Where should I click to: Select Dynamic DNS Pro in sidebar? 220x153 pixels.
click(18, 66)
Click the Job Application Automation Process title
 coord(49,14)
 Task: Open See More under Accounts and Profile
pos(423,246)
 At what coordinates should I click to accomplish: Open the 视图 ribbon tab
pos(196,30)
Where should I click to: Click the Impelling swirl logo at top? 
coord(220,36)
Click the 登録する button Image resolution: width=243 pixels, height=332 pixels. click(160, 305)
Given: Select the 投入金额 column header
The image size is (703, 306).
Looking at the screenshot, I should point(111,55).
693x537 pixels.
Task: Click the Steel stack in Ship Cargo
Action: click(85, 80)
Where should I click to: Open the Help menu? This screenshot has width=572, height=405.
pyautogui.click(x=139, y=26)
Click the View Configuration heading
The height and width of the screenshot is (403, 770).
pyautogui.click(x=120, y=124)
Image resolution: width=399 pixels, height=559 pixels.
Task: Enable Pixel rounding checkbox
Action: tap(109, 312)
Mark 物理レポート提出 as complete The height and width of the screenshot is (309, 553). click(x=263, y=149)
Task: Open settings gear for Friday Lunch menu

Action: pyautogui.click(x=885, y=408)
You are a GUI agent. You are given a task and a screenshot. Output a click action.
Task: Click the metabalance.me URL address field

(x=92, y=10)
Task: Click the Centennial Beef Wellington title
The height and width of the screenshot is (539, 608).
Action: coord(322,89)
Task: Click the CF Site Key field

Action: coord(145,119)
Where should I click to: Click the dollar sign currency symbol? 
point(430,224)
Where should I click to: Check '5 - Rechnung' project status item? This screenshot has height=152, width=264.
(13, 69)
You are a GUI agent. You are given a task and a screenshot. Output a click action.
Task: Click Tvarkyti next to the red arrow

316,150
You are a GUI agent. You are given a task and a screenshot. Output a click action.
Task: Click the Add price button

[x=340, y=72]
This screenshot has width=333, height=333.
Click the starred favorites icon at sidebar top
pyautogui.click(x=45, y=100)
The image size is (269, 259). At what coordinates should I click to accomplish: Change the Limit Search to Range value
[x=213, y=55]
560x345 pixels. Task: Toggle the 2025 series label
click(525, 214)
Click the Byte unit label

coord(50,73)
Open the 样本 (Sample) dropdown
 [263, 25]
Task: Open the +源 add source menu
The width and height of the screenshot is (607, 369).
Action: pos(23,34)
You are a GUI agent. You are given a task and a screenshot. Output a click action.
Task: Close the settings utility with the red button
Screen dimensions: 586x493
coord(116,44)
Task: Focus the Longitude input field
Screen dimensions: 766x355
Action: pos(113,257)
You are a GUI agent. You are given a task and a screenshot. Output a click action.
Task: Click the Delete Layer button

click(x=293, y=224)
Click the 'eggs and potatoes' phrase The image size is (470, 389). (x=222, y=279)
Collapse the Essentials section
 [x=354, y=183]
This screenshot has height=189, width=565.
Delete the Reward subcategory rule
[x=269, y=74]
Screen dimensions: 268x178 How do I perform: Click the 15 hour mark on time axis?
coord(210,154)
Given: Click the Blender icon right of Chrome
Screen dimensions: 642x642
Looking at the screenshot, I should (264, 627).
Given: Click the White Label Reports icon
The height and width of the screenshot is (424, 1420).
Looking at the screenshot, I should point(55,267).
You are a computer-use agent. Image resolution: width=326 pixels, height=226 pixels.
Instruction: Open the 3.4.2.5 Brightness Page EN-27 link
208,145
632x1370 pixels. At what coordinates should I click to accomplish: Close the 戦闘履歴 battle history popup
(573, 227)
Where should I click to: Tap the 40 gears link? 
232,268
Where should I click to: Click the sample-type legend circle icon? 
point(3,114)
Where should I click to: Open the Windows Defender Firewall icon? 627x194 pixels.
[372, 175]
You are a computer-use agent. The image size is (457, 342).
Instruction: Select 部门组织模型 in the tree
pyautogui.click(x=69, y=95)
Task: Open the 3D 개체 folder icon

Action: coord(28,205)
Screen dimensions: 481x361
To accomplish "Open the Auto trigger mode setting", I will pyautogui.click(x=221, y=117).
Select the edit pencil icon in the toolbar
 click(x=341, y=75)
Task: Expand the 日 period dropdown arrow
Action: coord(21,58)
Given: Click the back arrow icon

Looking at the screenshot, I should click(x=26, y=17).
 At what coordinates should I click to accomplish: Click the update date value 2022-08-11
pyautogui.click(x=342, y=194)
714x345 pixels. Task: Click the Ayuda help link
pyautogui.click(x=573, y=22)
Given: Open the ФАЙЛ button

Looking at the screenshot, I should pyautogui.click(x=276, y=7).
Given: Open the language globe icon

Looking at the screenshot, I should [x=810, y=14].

● ● ●

→ Task prompt: Reproduce the entries above in full by retyping them exactly.

→ Task output:
Where should I click to: Select Dynamic DNS Pro in sidebar? 220x153 pixels.
click(18, 66)
Click the Job Application Automation Process title
 coord(49,14)
 Task: Open See More under Accounts and Profile
pos(423,246)
 At what coordinates should I click to accomplish: Open the 视图 ribbon tab
pos(196,30)
Where should I click to: Click the Impelling swirl logo at top? 
coord(220,36)
Click the 登録する button Image resolution: width=243 pixels, height=332 pixels. click(160, 305)
Given: Select the 投入金额 column header
The image size is (703, 306).
Looking at the screenshot, I should point(111,55).
693x537 pixels.
Task: Click the Steel stack in Ship Cargo
Action: click(85, 80)
Where should I click to: Open the Help menu? This screenshot has width=572, height=405.
pyautogui.click(x=139, y=26)
Click the View Configuration heading
The height and width of the screenshot is (403, 770).
pyautogui.click(x=120, y=124)
Image resolution: width=399 pixels, height=559 pixels.
Task: Enable Pixel rounding checkbox
Action: tap(109, 312)
Mark 物理レポート提出 as complete The height and width of the screenshot is (309, 553). click(x=263, y=149)
Task: Open settings gear for Friday Lunch menu

Action: pyautogui.click(x=885, y=408)
You are a GUI agent. You are given a task and a screenshot. Output a click action.
Task: Click the metabalance.me URL address field

(x=92, y=10)
Task: Click the Centennial Beef Wellington title
The height and width of the screenshot is (539, 608).
Action: coord(322,89)
Task: Click the CF Site Key field

Action: coord(145,119)
Where should I click to: Click the dollar sign currency symbol? 
point(430,224)
Where should I click to: Check '5 - Rechnung' project status item? This screenshot has height=152, width=264.
(13, 69)
You are a GUI agent. You are given a task and a screenshot. Output a click action.
Task: Click Tvarkyti next to the red arrow

316,150
You are a GUI agent. You are given a task and a screenshot. Output a click action.
Task: Click the Add price button

[x=340, y=72]
This screenshot has width=333, height=333.
Click the starred favorites icon at sidebar top
pyautogui.click(x=45, y=100)
The image size is (269, 259). At what coordinates should I click to accomplish: Change the Limit Search to Range value
[x=213, y=55]
560x345 pixels. Task: Toggle the 2025 series label
click(525, 214)
Click the Byte unit label

coord(50,73)
Open the 样本 (Sample) dropdown
 [263, 25]
Task: Open the +源 add source menu
The width and height of the screenshot is (607, 369).
Action: pos(23,34)
You are a GUI agent. You are given a task and a screenshot. Output a click action.
Task: Close the settings utility with the red button
Screen dimensions: 586x493
coord(116,44)
Task: Focus the Longitude input field
Screen dimensions: 766x355
Action: pos(113,257)
You are a GUI agent. You are given a task and a screenshot. Output a click action.
Task: Click the Delete Layer button

click(x=293, y=224)
Click the 'eggs and potatoes' phrase The image size is (470, 389). (x=222, y=279)
Collapse the Essentials section
 [x=354, y=183]
This screenshot has height=189, width=565.
Delete the Reward subcategory rule
[x=269, y=74]
Screen dimensions: 268x178 How do I perform: Click the 15 hour mark on time axis?
coord(210,154)
Given: Click the Blender icon right of Chrome
Screen dimensions: 642x642
Looking at the screenshot, I should (264, 627).
Given: Click the White Label Reports icon
The height and width of the screenshot is (424, 1420).
Looking at the screenshot, I should point(55,267).
You are a computer-use agent. Image resolution: width=326 pixels, height=226 pixels.
Instruction: Open the 3.4.2.5 Brightness Page EN-27 link
208,145
632x1370 pixels. At what coordinates should I click to accomplish: Close the 戦闘履歴 battle history popup
(573, 227)
Where should I click to: Tap the 40 gears link? 
232,268
Where should I click to: Click the sample-type legend circle icon? 
point(3,114)
Where should I click to: Open the Windows Defender Firewall icon? 627x194 pixels.
[372, 175]
You are a computer-use agent. The image size is (457, 342).
Instruction: Select 部门组织模型 in the tree
pyautogui.click(x=69, y=95)
Task: Open the 3D 개체 folder icon

Action: coord(28,205)
Screen dimensions: 481x361
To accomplish "Open the Auto trigger mode setting", I will pyautogui.click(x=221, y=117).
Select the edit pencil icon in the toolbar
 click(x=341, y=75)
Task: Expand the 日 period dropdown arrow
Action: coord(21,58)
Given: Click the back arrow icon

Looking at the screenshot, I should click(x=26, y=17).
 At what coordinates should I click to accomplish: Click the update date value 2022-08-11
pyautogui.click(x=342, y=194)
714x345 pixels. Task: Click the Ayuda help link
pyautogui.click(x=573, y=22)
Given: Open the ФАЙЛ button

Looking at the screenshot, I should pyautogui.click(x=276, y=7).
Given: Open the language globe icon

Looking at the screenshot, I should [x=810, y=14].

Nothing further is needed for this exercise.